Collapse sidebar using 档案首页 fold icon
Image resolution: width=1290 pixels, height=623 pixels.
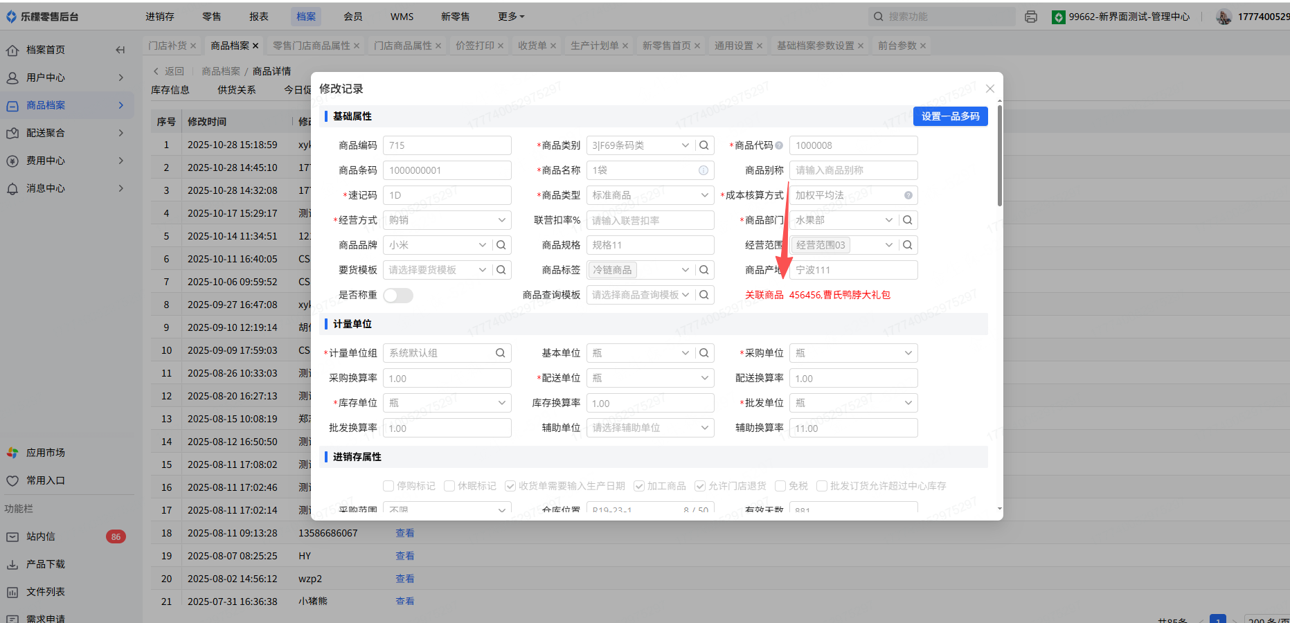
==
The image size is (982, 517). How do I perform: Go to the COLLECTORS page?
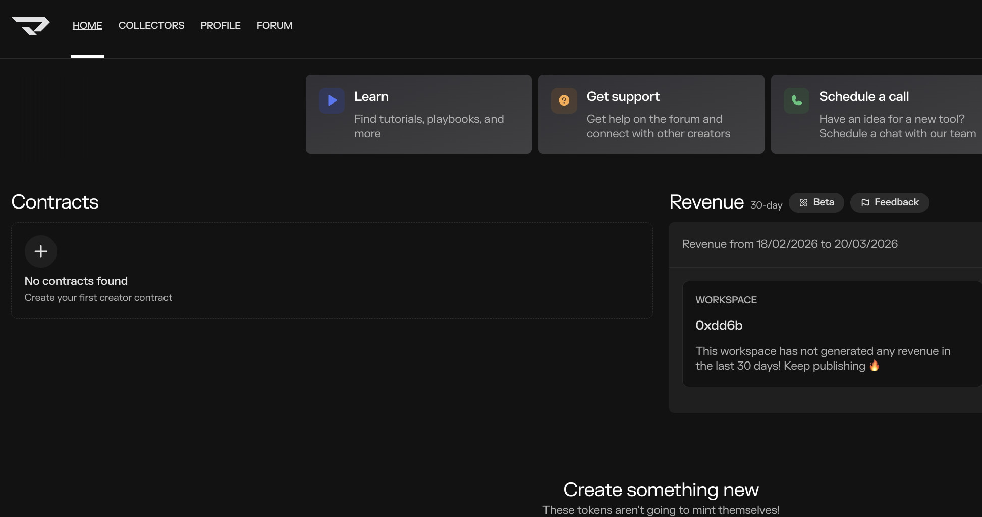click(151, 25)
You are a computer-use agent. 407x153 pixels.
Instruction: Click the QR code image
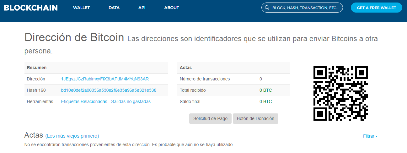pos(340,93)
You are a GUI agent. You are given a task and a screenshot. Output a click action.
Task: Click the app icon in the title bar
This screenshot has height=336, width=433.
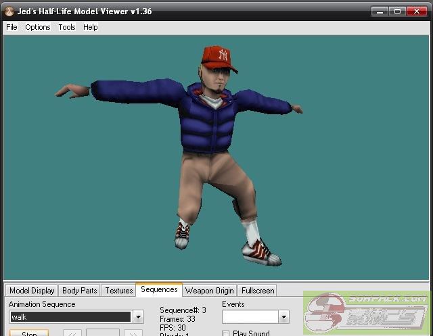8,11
--
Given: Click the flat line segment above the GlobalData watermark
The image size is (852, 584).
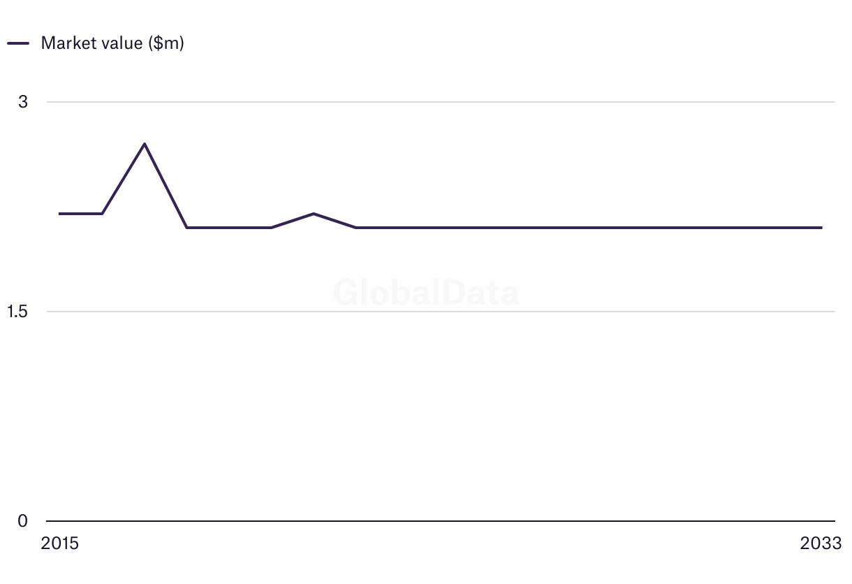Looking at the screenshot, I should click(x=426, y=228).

(Task) What is the number of lines in the listing that contain the string "agent"? Reply with that number alone.

(Solution below) 2